***** The records *****

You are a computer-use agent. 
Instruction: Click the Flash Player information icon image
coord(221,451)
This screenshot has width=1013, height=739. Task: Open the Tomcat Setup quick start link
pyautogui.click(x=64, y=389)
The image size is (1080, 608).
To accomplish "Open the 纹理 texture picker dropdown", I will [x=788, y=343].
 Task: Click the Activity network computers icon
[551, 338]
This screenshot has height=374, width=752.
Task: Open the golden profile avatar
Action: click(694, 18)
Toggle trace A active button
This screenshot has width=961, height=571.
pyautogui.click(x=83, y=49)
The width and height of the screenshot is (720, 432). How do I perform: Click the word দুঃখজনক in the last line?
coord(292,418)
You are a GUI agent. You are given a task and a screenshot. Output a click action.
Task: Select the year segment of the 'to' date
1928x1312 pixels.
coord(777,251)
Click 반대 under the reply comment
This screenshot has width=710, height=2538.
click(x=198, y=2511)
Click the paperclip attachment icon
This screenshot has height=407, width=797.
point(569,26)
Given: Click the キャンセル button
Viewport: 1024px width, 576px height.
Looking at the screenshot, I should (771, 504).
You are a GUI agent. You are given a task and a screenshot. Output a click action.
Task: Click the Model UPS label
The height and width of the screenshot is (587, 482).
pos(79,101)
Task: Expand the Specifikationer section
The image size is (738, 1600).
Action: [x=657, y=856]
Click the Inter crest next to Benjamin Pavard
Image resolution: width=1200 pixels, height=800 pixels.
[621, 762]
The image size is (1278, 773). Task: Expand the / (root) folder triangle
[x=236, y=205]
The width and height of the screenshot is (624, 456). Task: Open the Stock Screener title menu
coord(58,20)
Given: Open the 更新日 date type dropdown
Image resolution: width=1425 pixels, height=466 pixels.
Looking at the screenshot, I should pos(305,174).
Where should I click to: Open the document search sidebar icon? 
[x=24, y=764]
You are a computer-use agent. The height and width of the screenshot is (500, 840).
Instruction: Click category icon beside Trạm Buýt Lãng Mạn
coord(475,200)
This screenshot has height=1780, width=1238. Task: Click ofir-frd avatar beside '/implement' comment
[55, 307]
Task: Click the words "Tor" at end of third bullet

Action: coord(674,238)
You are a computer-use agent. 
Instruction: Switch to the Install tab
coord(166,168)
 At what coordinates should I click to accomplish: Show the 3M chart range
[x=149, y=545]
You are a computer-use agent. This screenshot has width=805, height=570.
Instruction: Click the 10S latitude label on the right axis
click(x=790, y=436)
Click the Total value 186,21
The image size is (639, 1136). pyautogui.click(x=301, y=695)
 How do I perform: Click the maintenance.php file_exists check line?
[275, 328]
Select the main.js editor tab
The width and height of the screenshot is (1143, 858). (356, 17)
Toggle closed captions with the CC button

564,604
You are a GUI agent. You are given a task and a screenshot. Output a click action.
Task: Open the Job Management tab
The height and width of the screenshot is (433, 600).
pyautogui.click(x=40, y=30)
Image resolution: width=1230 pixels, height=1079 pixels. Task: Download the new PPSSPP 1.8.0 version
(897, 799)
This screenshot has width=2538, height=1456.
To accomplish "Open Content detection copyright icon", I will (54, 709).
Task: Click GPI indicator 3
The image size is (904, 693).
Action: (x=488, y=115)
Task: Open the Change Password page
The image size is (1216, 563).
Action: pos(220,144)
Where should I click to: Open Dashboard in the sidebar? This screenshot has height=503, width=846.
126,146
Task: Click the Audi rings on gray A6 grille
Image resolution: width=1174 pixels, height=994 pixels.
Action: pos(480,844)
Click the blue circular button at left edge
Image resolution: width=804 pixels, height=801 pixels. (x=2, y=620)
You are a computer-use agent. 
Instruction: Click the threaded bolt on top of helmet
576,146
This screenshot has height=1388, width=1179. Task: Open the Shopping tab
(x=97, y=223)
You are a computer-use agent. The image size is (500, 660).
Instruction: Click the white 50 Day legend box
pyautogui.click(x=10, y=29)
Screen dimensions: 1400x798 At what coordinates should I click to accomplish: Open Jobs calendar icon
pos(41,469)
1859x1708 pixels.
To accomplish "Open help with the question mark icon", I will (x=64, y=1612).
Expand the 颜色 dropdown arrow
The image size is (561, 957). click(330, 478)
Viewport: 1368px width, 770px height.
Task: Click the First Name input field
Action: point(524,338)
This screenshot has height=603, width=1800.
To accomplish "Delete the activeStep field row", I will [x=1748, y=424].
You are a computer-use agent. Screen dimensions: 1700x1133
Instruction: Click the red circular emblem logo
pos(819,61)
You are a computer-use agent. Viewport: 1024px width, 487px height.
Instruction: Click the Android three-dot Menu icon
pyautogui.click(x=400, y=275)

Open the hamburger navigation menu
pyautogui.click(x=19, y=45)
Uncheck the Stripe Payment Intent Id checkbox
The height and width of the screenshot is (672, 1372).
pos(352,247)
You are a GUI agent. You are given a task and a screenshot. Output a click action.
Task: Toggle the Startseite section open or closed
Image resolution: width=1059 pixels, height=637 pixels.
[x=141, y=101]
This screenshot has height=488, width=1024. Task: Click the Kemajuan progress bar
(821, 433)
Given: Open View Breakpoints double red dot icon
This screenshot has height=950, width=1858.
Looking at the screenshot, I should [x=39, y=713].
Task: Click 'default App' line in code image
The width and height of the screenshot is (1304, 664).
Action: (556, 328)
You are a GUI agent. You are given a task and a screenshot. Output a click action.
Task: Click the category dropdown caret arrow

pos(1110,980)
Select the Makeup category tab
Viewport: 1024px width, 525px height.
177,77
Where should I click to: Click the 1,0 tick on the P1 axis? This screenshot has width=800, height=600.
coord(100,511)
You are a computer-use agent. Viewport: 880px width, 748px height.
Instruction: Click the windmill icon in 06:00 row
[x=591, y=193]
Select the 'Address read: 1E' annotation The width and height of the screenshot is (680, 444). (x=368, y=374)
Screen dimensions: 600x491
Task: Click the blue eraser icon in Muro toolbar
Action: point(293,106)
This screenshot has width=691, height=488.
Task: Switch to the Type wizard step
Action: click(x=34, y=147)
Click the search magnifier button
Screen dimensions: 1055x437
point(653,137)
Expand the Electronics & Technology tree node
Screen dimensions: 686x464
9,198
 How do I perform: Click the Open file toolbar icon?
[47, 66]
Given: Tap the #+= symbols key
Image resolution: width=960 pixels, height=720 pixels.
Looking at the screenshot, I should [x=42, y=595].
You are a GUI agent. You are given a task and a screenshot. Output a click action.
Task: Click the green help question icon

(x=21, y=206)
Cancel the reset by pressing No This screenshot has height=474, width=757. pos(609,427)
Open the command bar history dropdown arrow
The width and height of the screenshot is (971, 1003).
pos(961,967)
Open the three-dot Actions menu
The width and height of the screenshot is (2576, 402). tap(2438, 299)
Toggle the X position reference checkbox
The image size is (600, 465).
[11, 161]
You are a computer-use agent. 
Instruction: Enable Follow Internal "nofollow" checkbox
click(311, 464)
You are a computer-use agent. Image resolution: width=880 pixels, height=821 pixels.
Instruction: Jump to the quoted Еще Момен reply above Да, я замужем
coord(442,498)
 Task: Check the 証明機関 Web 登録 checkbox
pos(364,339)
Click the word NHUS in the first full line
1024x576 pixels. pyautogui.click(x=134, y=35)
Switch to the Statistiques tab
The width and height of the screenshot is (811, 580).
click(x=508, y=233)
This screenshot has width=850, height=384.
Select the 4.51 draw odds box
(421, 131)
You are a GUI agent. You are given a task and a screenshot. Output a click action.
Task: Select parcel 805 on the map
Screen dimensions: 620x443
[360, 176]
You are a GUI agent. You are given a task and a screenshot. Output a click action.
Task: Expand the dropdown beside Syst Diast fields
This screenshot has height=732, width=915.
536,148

*****

Exercise description - Report how many lines of the records above contain the word "will", and give only that number.

Answer to the exercise - 4